Currently, the epicentre of the kidnapping crisis is the Gauteng province, the economic heartland of all of Southern Africa and home to Johannesburg, South Africa’s commercial capital. More than half of the total cases so far have been reported from the province. But gangs have been spreading to other parts of the country in search of new targets.
In the port city of Gqeberga in the Eastern Cape province, authorities have reported 183 incidents in the first quarter of this year. Yolisa Mgolodela, provincial spokesperson for the Hawks – an investigative unit of the police, told Al Jazeera that kidnappings have risen as opportunistic criminals are drawn to committing kidnappings because of the perceived low risk. “It’s easy money, you don’t sweat. it’s an easy way of making money for them,” she said.
And that is a hard pill to swallow for survivors like Skosana, whose attackers remain at large.
“Crime is so high in this country,” she lamented. “Thugs are so comfortable they are not even scared of police officers. I feel as South Africans we are on our own when it comes to safety and security.”
A legacy of crime and fear
That criminals see kidnapping as easy money is a reflection of the ease of conducting such operations and of the rampant nature of crime in South African society, one of the world’s most unequal places to live.
Two-thirds of its 21 million youths – who make up almost half of the population – are currently unemployed, a figure worsened by the high cost of living. All of this and thriving corruption in and out of government has created fertile ground for those with limited access to opportunities to seek crime as a means to support themselves.

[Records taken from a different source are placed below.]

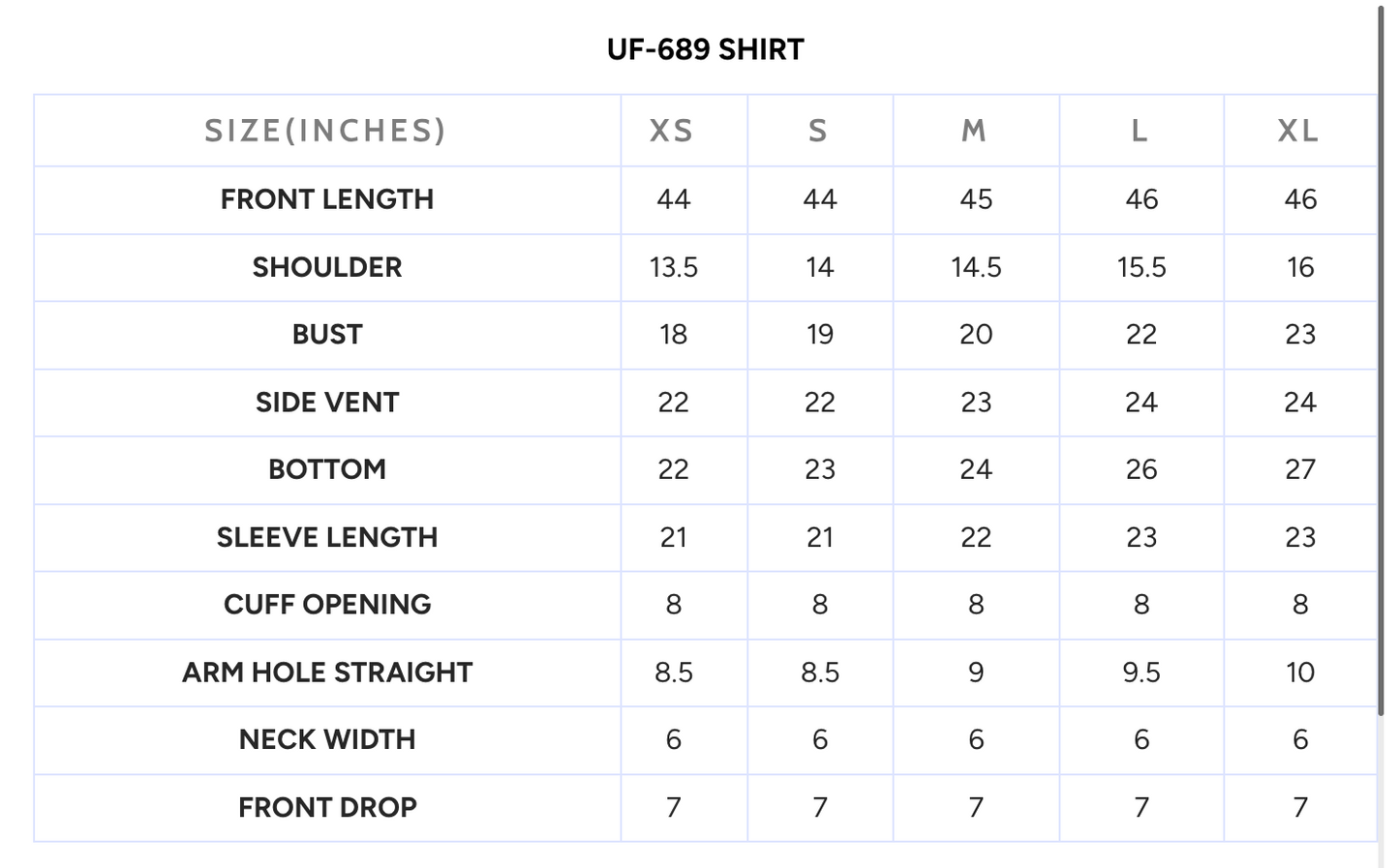Viewport: 1399px width, 868px height.
Task: Click the SIZE(INCHES) header cell
Action: pyautogui.click(x=325, y=131)
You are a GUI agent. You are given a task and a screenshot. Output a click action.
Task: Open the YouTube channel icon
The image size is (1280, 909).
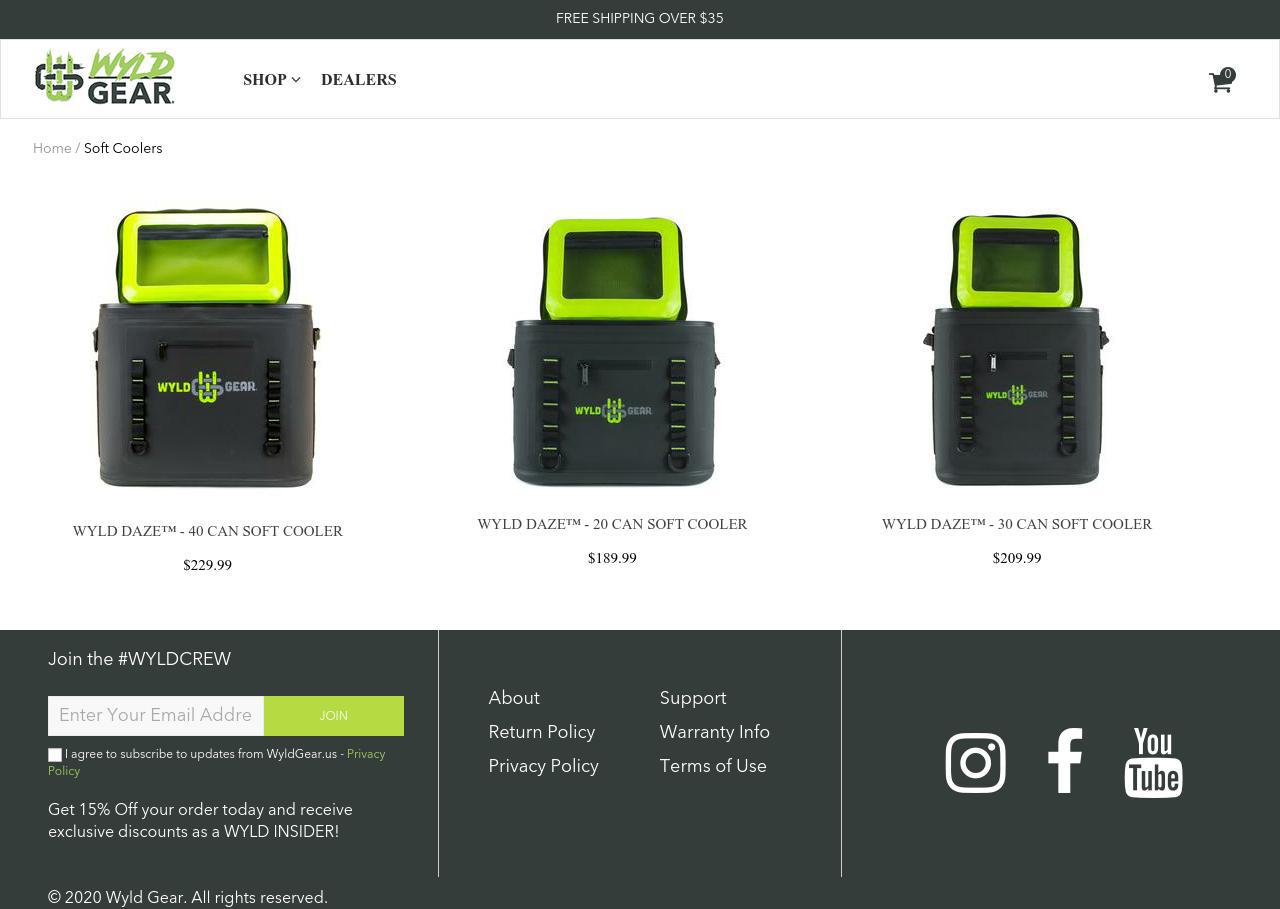click(1153, 763)
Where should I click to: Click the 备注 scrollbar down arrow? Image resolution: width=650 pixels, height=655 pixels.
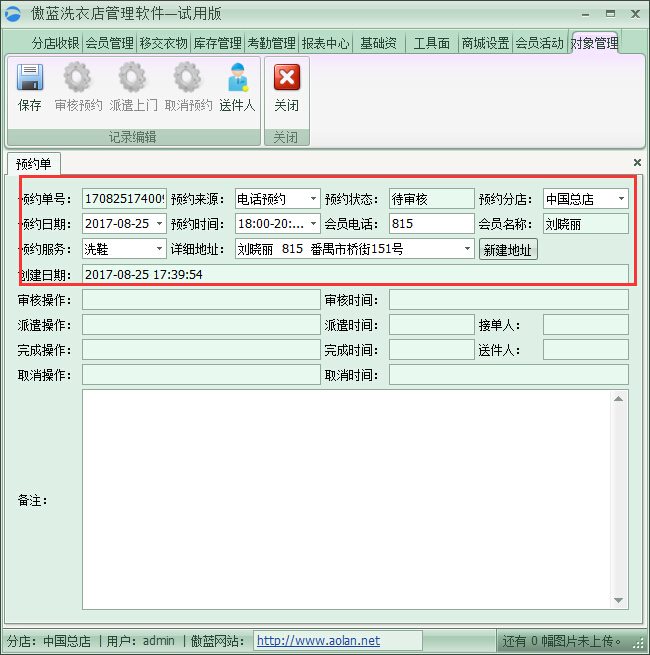coord(621,600)
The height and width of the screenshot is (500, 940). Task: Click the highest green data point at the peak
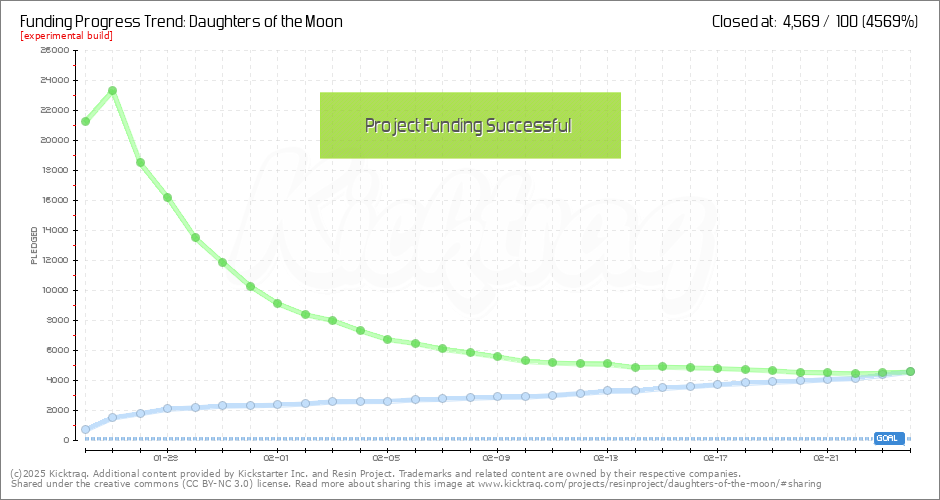pos(113,91)
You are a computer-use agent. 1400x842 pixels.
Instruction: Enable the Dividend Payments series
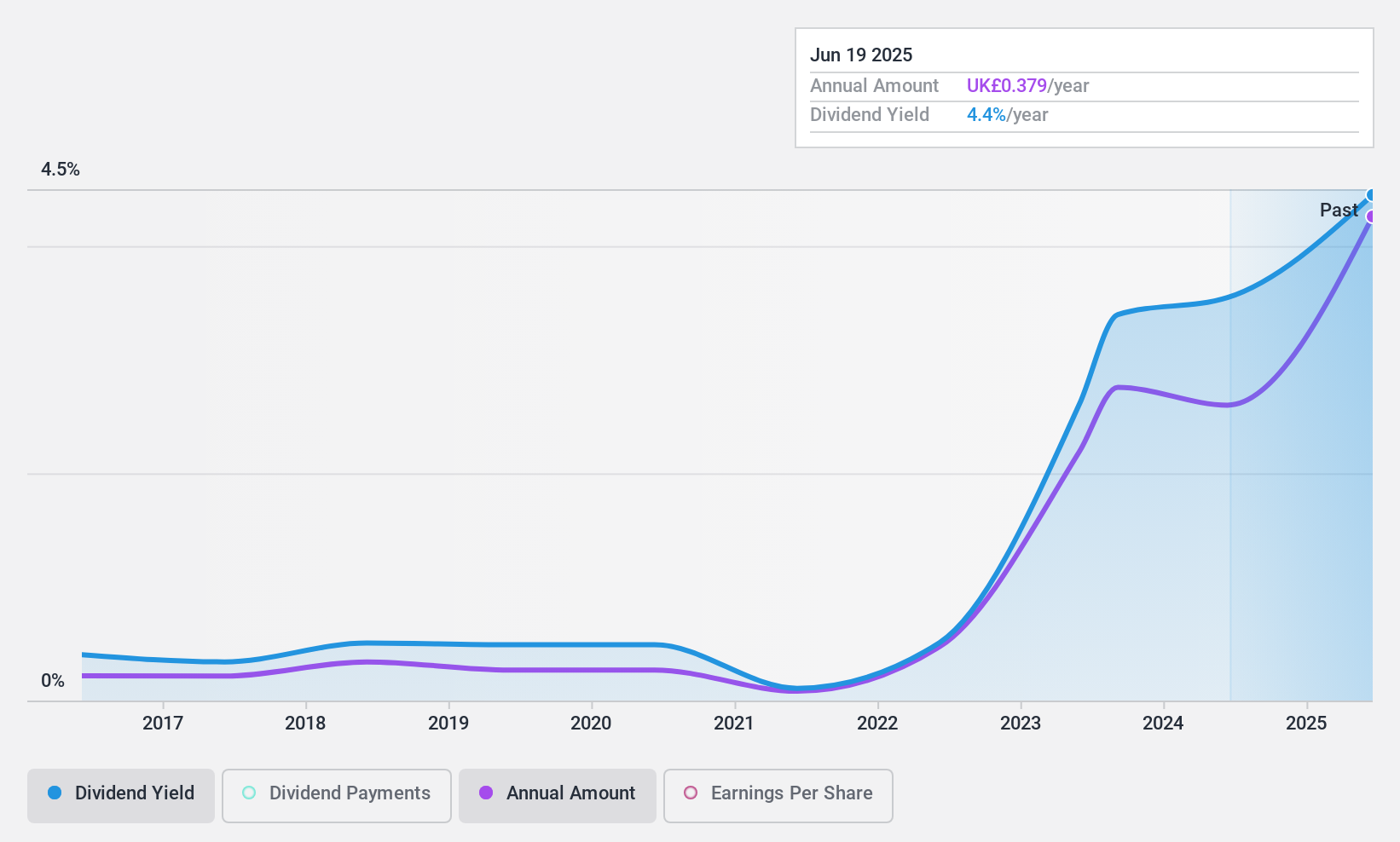(x=337, y=795)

According to Johannesburg-based think tank the Institute for Security Studies (ISS), kidnappings are inextricably linked to violent crime because almost two-thirds of the incidents are linked to hijackings and business robberies.
After apartheid ended in 1994, the majority of Black people were left without good jobs or access to education and other opportunities. Today’s high crime rates are an enduring legacy of that, analysts say.
While acknowledging the causative factors of crime, Abramjee wants the authorities to crack down on offenders more. “Not enough is being done. They need to beef up the criminal justice system, they need specialised investigators … the courts need to come down hard on the suspects as well, and they must not be given bail for serious charges like kidnapping,” he said.
For kidnapping survivors, not even freedom has liberated them from the lingering trauma of their experience.
Nearly a year after her ordeal, Skosana says she hasn’t fully recovered even though she feels better because of counselling. “I feel very unsafe and I’m paranoid. I don’t trust anyone, especially those around me,” she said.